In recent years coaching has become a fundamental element of any successful organisation’s L&D strategy. And for good reason. Coaching has proved to be a highly effective tool for increasing both individual and business performance.
However, the businesses that gain the most from coaching, and really embrace the philosophy, are the ones that recognise coaching as an essential skill for all their managers to learn. When managers effectively coach the development of team members, the entire business develops in a much faster, more sustained manner.
These businesses all have one thing in common; a culture that actively supports the coaching process. Below, we look at 5 steps to help create a Culture of Coaching:
1) Support coaching from the top of the organisation – Coaching needs to be supported by the most senior executives within a business. Regular references to successful coaching interventions and publicly praising the demonstration of coaching skills all express this support.
2) Concentrate on building the case for coaching – Coaching is least effective when it has been forced on managers, without its relevance being made clear. Managers need to know what the benefits of being a coach are for them; otherwise it can just appear they’re being asked to perform additional work. Highlighting the strongest, most high profile leaders in the organisation, and emphasising their coaching skills, will help managers appreciate the benefits of becoming an effective coach.
3) Coach your managers – Give managers the opportunity to experience the benefits of being coached first hand. By seeing their own performance improve through coaching, this will help them better understand it as a method of developing others, and build their commitment to the culture.
4) Train coaching skills – Coaching won’t always come naturally to managers. In many cases they will have previously been rewarded, purely for results they achieved on their own or as part of a team. To create a culture of coaching managers need to learn a different set of skills; rapport building, listening, questioning, supporting and constructive feedback techniques. These are all skills which should be developed as part of an overall development programme.

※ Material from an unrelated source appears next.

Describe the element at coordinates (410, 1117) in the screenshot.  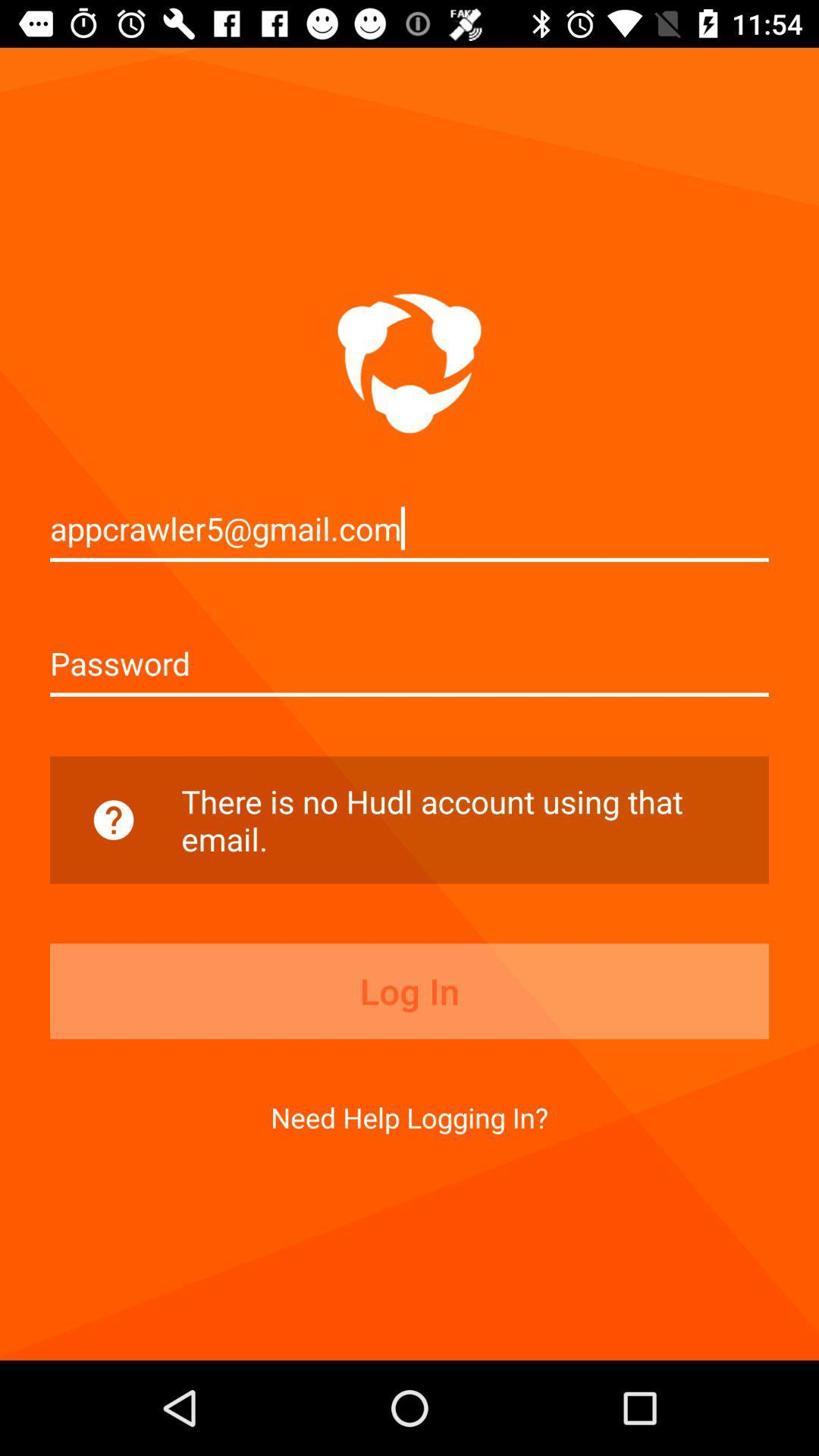
I see `need help logging` at that location.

5) Reward good coaching – It’s no coincidence that managers who demonstrate the best coaching skills are likely to be the company’s strongest leaders. Putting these managers in key roles and publicly placing value on their skills as a coach sends a strong message that coaching is a key skill, and those demonstrating it are recognised.
Modern organisations are continually asking their employees to do more with less; it’s the nature of the competitive environment we operate in. By promoting a Culture of Coaching a business will increase overall performance and improve employee engagement, all very cost effectively.